▶

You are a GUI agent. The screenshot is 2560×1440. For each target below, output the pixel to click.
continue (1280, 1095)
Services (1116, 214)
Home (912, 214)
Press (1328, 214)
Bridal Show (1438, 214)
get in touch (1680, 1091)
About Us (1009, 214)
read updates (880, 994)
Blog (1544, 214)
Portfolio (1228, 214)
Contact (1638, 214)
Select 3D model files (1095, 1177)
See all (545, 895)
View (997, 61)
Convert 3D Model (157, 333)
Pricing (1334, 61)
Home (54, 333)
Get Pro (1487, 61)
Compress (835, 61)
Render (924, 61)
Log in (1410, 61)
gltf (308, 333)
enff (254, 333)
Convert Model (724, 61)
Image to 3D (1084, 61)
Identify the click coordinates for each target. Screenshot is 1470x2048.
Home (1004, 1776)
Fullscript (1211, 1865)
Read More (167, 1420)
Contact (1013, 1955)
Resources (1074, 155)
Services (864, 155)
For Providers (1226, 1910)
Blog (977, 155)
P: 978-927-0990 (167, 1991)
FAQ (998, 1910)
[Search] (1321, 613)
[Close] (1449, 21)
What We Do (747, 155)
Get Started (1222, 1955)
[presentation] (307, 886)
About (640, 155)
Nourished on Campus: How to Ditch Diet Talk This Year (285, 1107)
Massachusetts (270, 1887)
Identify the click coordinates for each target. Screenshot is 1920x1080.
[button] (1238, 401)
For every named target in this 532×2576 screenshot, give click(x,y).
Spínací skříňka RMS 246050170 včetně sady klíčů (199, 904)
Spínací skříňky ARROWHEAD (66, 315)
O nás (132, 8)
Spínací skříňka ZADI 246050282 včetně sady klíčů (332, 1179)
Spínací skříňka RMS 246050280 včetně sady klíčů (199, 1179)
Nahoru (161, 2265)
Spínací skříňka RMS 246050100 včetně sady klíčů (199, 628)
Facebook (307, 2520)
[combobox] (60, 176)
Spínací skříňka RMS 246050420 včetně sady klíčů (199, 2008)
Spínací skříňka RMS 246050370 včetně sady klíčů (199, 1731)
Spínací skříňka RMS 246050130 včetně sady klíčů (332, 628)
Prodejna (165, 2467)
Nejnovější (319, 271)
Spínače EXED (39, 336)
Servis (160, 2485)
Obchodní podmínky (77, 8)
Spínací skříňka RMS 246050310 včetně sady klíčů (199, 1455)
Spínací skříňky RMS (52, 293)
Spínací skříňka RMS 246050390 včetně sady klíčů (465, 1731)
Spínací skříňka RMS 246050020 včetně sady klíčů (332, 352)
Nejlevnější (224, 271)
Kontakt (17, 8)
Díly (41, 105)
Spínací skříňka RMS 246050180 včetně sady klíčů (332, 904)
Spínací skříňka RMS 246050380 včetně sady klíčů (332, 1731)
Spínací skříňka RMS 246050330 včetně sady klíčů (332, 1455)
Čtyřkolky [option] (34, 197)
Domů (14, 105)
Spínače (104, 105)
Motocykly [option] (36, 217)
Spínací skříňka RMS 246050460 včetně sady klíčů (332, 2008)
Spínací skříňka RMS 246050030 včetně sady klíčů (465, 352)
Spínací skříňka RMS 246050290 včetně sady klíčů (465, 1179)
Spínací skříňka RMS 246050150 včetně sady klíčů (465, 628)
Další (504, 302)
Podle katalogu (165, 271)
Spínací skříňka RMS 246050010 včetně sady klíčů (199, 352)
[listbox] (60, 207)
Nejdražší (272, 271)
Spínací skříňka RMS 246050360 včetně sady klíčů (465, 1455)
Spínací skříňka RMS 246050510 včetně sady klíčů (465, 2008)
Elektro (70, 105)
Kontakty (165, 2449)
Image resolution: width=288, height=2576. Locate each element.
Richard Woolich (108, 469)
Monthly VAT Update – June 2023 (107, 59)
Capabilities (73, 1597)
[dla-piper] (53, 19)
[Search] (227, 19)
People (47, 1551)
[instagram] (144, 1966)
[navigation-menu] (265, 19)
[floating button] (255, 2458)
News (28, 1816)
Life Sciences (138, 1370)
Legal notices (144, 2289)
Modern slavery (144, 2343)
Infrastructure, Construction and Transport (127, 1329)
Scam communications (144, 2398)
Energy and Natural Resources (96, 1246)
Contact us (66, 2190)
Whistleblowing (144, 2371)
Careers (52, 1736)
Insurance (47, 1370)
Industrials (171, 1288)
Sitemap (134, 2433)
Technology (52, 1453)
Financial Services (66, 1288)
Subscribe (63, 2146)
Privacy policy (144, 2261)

◀

__Problem__: Please go line by line through the records above, copying each one that holds the string "coordinates".

__Response to this exercise__:
Identify the click coordinates for each target. Screenshot is 1470x2048.
Identify the click coordinates for each target. Screenshot is 1920x1080.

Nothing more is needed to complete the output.